Als er eine Weile später nach Hause geht und die Villa betritt, brennt im Erdgeschoss noch Licht. In den Praxisräumen hört man Dr. Birthe Tenge-Wegemann rumoren, die ab morgen den Praxis-Betrieb offiziell übernehmen wird. Im Augenblick allerdings telefoniert sie mit jemandem – und zwar so laut, dass ihre energische, stakkatohafte Stimme bis in den Eingangsbereich zu hören ist…

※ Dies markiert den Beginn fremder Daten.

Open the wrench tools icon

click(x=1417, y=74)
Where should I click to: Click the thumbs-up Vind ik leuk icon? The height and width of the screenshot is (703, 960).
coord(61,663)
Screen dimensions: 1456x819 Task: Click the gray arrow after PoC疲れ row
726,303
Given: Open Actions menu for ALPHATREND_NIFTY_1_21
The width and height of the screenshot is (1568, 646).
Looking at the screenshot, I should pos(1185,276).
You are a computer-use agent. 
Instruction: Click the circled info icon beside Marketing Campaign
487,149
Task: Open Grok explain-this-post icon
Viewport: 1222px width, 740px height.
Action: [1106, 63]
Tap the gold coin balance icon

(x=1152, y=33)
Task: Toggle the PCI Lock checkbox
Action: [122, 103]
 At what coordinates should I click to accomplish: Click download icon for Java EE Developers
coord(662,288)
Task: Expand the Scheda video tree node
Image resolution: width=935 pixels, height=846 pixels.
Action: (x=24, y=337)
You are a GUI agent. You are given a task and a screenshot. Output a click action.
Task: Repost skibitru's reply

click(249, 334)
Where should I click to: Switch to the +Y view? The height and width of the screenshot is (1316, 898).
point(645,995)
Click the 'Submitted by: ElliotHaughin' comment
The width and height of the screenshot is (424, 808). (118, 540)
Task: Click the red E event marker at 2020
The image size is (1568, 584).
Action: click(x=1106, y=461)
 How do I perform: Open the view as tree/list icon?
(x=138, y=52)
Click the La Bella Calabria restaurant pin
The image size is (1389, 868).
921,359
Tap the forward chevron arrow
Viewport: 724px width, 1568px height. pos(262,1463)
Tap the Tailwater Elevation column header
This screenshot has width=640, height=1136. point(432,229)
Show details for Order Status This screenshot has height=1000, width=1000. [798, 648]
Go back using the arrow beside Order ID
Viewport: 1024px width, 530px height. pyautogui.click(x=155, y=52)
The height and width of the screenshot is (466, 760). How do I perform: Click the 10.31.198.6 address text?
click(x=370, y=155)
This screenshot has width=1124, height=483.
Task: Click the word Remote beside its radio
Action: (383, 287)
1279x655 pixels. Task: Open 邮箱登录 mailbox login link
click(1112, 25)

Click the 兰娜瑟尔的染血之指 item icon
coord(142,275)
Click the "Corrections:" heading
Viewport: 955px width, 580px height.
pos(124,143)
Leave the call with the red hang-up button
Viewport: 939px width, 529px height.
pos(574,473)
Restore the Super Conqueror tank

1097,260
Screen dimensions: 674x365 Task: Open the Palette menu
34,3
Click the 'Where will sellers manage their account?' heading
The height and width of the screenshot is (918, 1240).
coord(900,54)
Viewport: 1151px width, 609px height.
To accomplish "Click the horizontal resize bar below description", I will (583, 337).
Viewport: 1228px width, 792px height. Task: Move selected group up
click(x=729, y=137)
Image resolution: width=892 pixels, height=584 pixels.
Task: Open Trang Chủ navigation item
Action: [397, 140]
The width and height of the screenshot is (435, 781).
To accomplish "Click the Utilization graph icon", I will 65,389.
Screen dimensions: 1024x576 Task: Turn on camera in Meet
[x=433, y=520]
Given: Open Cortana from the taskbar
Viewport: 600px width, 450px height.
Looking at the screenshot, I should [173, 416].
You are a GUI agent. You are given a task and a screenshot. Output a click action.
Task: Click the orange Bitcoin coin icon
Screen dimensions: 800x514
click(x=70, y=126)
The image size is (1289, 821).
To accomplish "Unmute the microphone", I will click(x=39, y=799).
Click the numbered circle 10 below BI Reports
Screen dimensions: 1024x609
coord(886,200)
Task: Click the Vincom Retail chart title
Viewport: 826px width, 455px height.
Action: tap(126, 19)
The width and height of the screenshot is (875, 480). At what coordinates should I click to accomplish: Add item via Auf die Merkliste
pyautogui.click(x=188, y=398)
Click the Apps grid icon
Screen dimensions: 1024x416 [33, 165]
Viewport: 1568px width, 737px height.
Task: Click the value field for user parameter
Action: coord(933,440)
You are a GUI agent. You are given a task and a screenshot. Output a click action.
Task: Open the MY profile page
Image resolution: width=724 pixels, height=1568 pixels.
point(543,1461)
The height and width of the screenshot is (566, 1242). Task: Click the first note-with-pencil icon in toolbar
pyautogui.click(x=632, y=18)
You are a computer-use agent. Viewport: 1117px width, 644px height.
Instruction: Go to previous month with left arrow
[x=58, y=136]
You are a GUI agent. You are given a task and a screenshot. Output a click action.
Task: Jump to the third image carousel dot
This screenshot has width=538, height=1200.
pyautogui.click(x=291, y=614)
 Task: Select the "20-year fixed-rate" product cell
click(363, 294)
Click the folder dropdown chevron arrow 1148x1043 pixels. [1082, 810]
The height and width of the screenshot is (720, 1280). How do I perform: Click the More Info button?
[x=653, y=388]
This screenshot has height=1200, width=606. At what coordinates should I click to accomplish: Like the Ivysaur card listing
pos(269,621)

„… ein schöne Praxis ist das auf jeden Fall, ja, ja, die kenne ich ja noch von früher (…) ich bin ja inzwischen auch 50, da will man vielleicht mal ein wenig sesshafter werden und nicht ständig von Entwicklungsland zu Entwicklungsland jetten (…) doch, die Praxis ist schön, wie gesagt (…) naja, früher wohnte halt der alte Dressler der oben, der beste Freund von meinem Paps (…) Nee, der ist ja schon so lange tot, ich glaub, das sind jetzt wir Jahre (…) na, solche Asozialen halt, irgendwelche Proleten mit nervenden Blagen, die ihren ganzen Scheiß ständig hier unten in den Eingang stellen (…) ja, diese Frau war früher mal ein Straßenkind, aber der alte Dressler hatte wohl irgendwie einen Narren an ihr gefressen und ihr die Bude vermacht( …) Karin, ich muss Schluss machen…“
Ludde ist in die Praxisräume getreten und steht der Ärztin nun gegenüber.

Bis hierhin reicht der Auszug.